For fluoroquinolone resistance, doxycycline or TMP-SMX should be
given for 3 months. Intermittent antibiotic treatment may be used for
acute symptoms of each episode, and a low-dose antibiotic may be used
for suppression. The last resort for resistant CBP is radical
transurethral resection of the prostate (TURP) or simple prostatectomy.2
TURP is considered if the patient has one or more of the following
symptoms: urinary retention, frequent UTIs, prostatic bleeding, bladder
stones with prostate enlargement, extremely slow urination, and renal
damage. The most common adverse effect of TURP is erectile dysfunction.1,2
CP/CPPS treatment (TABLE 4) has low efficacy because the condition’s etiology is poorly understood and standard antibiotic therapy is not successful.3,21 The
widespread use of antibiotics for CP/CPPS is based on an old assumption
that infection is the main cause of this type of prostatitis. Actually,
however, CP/CPPS could be caused by different factors, such as urinary,
psychosocial, organ-specific, infection, and neurologic/systemic
muscular tenderness (UPOINT) symptoms.22,23 Therefore,
multimodal symptomatic therapy is preferred for CP/CPPS. Clinicians can
use the UPOINT classification system to design an individualized
therapeutic plan for each CP/CPPS patient. In a recent prospective
study, multimodal treatment using the UPOINT system resulted in
significant improvement in CP/CPPS patients with a minimum follow-up of 6
months and an average follow-up of 50 weeks (total NIH-CPSI score ≥6
points, 84%; ≥50% improvement in total NIH-CPSI score, 51%).3,22-25
Alternative treatments for CP/CPPS include herbal products and
acupuncture. In a randomized, double-blind, placebo-controlled study,
Prosta-Q (a combination of zinc, quercetin, cranberry, saw palmetto,
bromelain, and papain) led to a 25% or greater improvement in NIH pain
and QOL symptom scores in 82% of patients.26-28 Several trials found that acupuncture significantly reduces pain and QOL scores after 5 to 6 weeks.29,30
The following therapies are not recommended for CP/CPPS:
alpha-receptor blocker and antimicrobial therapy for patients with prior
multiple therapies; anti-inflammatory monotherapy; alpha-reductase
inhibitor monotherapy; minimally invasive therapies such as laser and
transurethral needle ablation of the prostate; and invasive surgical
therapies such as TURP and radical prostatectomy.1,2
Pharmacists can contribute significantly to patient care by helping
physicians select the best antibiotic regimen (optimal efficacy and
fewest adverse effects) and by assisting them to develop individualized
treatment plans based on the patient’s CP/CPPS symptoms. Pharmacists can
also review the profiles of polypharmacy patients to minimize serious
interactions (risk X) between drugs used for CP/CPPS and those indicated
for other concurrent conditions, such as diabetes and cardiovascular
disease. TABLE 5 gives examples of common adverse drug reactions and interactions.15
Detailed information about other adverse drug reactions and
interactions is found in pharmacy references such as Lexicomp Online and
Prostatitis is a common disorder in males aged 18 years and older.

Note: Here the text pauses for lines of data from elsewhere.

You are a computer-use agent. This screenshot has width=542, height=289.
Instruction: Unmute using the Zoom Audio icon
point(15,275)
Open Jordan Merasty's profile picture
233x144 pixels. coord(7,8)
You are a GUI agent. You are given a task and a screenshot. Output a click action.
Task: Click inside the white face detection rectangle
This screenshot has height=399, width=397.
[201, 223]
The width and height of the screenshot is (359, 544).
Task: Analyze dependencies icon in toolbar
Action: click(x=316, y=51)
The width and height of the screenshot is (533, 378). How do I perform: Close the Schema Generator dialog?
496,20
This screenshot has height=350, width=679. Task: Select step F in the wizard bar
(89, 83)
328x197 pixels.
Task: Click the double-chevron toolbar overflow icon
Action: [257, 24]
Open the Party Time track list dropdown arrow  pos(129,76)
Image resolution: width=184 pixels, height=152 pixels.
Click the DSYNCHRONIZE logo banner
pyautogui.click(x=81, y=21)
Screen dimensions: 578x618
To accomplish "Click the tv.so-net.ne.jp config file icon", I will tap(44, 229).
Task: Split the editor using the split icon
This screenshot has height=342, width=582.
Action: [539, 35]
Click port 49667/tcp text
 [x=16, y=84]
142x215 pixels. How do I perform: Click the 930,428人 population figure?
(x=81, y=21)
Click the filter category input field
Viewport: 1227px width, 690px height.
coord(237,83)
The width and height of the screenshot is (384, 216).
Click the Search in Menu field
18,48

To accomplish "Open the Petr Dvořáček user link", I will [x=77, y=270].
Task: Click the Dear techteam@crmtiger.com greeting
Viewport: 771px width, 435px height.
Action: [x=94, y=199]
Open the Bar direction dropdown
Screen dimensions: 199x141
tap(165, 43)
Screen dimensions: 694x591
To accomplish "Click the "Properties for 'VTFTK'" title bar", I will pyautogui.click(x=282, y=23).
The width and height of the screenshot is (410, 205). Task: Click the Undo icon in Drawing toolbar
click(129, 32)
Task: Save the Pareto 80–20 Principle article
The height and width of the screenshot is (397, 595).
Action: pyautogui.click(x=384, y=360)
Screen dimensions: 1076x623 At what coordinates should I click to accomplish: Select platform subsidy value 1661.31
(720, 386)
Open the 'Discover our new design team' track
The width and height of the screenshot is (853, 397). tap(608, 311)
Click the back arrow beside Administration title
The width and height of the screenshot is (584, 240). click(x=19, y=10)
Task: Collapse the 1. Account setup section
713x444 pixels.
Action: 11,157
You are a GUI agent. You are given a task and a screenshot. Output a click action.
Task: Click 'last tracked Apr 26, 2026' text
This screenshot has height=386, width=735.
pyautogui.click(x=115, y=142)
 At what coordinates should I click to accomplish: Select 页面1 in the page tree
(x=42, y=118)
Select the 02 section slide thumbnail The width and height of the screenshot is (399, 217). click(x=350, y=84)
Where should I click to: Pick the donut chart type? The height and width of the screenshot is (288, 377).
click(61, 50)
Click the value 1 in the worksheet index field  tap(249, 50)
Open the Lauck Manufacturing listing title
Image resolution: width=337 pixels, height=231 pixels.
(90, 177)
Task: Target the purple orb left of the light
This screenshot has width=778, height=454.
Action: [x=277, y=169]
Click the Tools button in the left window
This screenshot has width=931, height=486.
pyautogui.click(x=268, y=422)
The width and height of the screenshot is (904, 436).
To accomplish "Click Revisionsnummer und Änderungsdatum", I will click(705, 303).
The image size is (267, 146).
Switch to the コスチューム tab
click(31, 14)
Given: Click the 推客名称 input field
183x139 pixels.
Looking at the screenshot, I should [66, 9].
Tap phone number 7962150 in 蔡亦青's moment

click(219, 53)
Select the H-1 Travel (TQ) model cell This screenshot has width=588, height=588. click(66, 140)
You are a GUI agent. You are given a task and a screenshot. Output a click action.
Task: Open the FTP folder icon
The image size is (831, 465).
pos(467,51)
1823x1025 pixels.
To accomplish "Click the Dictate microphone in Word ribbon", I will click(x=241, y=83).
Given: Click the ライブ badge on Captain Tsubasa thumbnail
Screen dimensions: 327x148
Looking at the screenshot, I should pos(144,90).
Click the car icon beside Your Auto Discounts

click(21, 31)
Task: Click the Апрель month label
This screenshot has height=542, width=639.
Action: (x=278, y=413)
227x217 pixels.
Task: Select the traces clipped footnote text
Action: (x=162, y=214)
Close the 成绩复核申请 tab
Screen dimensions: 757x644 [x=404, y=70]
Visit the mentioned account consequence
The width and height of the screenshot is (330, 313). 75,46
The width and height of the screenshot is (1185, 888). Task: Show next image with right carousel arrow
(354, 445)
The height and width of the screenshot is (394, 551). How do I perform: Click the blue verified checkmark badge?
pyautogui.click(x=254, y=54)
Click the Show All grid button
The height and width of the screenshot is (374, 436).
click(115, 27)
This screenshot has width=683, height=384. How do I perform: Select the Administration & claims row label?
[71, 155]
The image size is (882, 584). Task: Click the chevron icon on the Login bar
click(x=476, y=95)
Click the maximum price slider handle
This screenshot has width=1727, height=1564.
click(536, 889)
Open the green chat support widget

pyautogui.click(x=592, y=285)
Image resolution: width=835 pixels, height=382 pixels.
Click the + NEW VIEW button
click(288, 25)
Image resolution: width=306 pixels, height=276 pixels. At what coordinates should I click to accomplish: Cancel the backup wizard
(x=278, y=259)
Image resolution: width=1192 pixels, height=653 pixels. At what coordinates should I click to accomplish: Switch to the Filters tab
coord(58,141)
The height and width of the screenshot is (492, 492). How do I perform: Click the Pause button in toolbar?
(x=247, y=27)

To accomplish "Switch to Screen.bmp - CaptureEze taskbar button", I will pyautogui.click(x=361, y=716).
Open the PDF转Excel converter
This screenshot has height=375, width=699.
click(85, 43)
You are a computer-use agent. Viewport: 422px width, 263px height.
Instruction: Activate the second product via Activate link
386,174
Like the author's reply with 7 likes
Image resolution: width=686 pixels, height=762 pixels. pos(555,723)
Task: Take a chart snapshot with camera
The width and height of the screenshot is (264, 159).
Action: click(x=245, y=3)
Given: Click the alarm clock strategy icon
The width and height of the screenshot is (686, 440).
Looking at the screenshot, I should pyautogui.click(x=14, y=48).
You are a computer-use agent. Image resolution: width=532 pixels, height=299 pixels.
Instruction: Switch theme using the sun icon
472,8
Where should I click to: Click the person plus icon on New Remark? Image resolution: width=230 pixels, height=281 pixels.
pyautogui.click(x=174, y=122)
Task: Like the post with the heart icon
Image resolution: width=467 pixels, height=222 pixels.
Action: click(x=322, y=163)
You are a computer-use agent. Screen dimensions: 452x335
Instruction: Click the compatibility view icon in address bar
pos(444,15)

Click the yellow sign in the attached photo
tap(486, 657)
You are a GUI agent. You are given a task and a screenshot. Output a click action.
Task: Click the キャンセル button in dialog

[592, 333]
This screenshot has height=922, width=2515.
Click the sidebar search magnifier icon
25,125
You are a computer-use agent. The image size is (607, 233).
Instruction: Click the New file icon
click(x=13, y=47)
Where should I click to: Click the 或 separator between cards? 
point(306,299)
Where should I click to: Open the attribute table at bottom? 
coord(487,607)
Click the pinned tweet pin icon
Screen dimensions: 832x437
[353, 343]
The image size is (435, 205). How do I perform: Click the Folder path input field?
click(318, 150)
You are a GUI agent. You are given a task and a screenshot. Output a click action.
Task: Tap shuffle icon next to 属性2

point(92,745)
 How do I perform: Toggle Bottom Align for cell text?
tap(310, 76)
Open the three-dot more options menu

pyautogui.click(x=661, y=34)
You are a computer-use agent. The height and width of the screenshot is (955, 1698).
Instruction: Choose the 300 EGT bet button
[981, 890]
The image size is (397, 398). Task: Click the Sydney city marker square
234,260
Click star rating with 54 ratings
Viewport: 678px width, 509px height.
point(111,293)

Prostatitis is classified into four categories by the NIH, and each
category presents with different signs and symptoms. Although the causes
of ABP and CBP are clearly identified, the etiology of CP/CPPS is
unclear, which leads to ineffective treatment and results in poor QOL
for related patients. Since most physicians are not familiar with
CP/CPPS, the treatment of CP/CPPS becomes a challenge for clinicians.
Consequently, clinical pharmacists can significantly contribute to
developing an optimal treatment regimen for each CP/CPPS patient by
collaborating with and/or consulting physicians or medical teams about
drug efficacy, adverse drug reactions, and drug interactions.